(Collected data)
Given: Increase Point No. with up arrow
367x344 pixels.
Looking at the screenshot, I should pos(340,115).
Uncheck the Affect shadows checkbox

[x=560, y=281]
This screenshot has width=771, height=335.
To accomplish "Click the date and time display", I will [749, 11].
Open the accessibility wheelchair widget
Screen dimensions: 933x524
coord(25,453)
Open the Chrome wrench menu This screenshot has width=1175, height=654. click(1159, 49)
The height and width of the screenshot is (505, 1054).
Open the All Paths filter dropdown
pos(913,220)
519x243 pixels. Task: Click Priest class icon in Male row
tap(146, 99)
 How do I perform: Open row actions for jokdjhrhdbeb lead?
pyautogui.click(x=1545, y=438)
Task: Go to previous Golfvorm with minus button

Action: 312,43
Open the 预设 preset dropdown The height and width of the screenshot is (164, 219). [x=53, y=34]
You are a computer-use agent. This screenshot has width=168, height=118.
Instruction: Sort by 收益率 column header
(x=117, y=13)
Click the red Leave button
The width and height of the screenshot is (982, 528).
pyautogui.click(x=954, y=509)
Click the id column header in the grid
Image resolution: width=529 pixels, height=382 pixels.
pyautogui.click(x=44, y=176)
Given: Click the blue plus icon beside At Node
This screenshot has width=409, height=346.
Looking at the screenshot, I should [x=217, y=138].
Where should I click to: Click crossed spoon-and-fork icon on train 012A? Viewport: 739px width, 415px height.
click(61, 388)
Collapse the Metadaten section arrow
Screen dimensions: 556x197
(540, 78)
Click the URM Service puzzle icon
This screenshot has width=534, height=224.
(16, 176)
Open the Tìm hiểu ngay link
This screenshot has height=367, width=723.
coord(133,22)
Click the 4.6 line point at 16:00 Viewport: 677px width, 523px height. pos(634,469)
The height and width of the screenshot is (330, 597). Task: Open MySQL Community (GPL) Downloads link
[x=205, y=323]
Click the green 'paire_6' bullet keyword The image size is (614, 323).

_PROMPT_: In full and verbatim, transcribe the data.

_WRITTEN RESPONSE_:
Given: Increase Point No. with up arrow
367x344 pixels.
Looking at the screenshot, I should pos(340,115).
Uncheck the Affect shadows checkbox

[x=560, y=281]
This screenshot has width=771, height=335.
To accomplish "Click the date and time display", I will [749, 11].
Open the accessibility wheelchair widget
Screen dimensions: 933x524
coord(25,453)
Open the Chrome wrench menu This screenshot has width=1175, height=654. click(1159, 49)
The height and width of the screenshot is (505, 1054).
Open the All Paths filter dropdown
pos(913,220)
519x243 pixels. Task: Click Priest class icon in Male row
tap(146, 99)
 How do I perform: Open row actions for jokdjhrhdbeb lead?
pyautogui.click(x=1545, y=438)
Task: Go to previous Golfvorm with minus button

Action: 312,43
Open the 预设 preset dropdown The height and width of the screenshot is (164, 219). [x=53, y=34]
You are a computer-use agent. This screenshot has width=168, height=118.
Instruction: Sort by 收益率 column header
(x=117, y=13)
Click the red Leave button
The width and height of the screenshot is (982, 528).
pyautogui.click(x=954, y=509)
Click the id column header in the grid
Image resolution: width=529 pixels, height=382 pixels.
pyautogui.click(x=44, y=176)
Given: Click the blue plus icon beside At Node
This screenshot has width=409, height=346.
Looking at the screenshot, I should [x=217, y=138].
Where should I click to: Click crossed spoon-and-fork icon on train 012A? Viewport: 739px width, 415px height.
click(61, 388)
Collapse the Metadaten section arrow
Screen dimensions: 556x197
(540, 78)
Click the URM Service puzzle icon
This screenshot has width=534, height=224.
(16, 176)
Open the Tìm hiểu ngay link
This screenshot has height=367, width=723.
coord(133,22)
Click the 4.6 line point at 16:00 Viewport: 677px width, 523px height. pos(634,469)
The height and width of the screenshot is (330, 597). Task: Open MySQL Community (GPL) Downloads link
[x=205, y=323]
Click the green 'paire_6' bullet keyword The image size is (614, 323).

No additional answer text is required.